Based on those experiences . . . . 5mm x 4mm sounds too small to be done safely! Even if I don’t need my fingers, my wife has many uses for them!

I would approach your problem by first conceding that some material - at least a millimeter; probably two, or even three - will be lost as a “machining allowance”. A scroll saw (like your photo) or a jig saw can cut PCB material. A few incarnations ago, my employer had a commercial table that let you mount a jigsaw under the table, in an inverted position. It worked well for cutting PCB material to size - you could set fences, stops, miter heads, etc to guide the cuts.

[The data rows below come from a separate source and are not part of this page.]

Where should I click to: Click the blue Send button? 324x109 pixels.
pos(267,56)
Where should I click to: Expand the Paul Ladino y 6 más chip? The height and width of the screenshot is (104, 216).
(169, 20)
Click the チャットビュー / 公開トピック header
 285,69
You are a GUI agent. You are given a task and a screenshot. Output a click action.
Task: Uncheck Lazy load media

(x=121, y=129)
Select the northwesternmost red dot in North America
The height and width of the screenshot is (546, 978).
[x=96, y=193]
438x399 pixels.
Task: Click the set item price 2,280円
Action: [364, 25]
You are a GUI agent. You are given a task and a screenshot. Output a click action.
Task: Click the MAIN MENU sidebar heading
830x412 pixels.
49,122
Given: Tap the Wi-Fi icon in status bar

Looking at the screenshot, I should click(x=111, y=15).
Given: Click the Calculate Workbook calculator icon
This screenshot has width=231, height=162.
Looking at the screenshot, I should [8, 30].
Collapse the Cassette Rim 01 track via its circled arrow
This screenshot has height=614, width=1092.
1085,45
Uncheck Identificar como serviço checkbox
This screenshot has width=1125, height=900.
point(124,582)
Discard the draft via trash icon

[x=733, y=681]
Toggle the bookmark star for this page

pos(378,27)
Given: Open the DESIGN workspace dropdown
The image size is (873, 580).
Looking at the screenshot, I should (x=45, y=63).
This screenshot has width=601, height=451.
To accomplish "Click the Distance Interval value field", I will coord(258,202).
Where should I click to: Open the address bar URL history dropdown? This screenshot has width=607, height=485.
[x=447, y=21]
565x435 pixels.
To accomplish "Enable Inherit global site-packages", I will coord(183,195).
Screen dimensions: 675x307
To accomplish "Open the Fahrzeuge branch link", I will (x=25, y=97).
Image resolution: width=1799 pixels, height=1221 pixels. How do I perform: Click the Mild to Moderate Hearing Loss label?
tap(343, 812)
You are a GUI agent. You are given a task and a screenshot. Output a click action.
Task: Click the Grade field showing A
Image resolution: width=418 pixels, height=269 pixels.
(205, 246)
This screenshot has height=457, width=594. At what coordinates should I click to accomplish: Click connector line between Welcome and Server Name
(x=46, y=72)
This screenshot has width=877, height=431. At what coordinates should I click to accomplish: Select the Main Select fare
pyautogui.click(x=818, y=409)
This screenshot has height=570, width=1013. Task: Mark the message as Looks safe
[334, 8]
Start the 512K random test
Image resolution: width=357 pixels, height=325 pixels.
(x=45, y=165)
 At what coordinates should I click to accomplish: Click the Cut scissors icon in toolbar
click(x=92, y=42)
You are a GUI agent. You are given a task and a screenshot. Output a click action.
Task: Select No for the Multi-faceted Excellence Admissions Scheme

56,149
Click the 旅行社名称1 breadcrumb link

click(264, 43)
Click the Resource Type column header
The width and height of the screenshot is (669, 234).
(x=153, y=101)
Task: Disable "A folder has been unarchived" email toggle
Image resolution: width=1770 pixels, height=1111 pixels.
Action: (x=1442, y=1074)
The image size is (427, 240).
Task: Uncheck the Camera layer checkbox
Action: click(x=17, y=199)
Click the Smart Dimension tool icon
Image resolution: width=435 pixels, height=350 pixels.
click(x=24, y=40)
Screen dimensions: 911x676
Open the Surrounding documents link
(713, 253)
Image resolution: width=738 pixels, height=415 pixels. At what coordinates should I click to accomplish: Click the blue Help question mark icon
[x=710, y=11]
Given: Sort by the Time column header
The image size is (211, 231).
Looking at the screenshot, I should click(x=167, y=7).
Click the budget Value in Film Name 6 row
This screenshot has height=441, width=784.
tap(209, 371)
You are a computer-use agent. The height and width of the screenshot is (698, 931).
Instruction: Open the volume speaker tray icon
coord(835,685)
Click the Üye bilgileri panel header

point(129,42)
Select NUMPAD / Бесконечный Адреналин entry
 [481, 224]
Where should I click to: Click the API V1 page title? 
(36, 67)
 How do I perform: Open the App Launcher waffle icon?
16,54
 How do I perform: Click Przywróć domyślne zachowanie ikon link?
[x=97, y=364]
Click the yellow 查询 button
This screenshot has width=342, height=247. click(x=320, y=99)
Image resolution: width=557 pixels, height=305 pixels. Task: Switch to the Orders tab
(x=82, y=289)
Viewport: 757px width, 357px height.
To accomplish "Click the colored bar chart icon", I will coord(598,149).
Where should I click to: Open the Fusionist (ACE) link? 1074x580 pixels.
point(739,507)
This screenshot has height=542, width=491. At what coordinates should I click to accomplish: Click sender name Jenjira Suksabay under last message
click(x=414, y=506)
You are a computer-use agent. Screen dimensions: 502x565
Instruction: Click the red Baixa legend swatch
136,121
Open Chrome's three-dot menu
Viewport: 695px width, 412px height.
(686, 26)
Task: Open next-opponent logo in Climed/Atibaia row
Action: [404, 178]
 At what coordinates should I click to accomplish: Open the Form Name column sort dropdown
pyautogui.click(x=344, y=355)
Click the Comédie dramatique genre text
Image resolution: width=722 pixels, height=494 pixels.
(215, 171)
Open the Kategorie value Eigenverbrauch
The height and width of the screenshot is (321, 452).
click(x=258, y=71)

There are at least dozens, perhaps hundreds, of blade styles available for jigsaws and scrollsaws - different tooth pitches and geometries, etc. There may be a few blade styles specifically intended for cutting fiberglass sheet stock - what styles have you tried?

If dimensional accuracy or quality of the edge finish are important, I’d cut the boards oversize and then trim to size using a piloted flush-trim bit in a woodworking router. Machine a metal template to the finished dimensions, temporarily attach your boards using double-sided “carpet tape” (or similar) and let the router bit’s pilot bearing ride against the template.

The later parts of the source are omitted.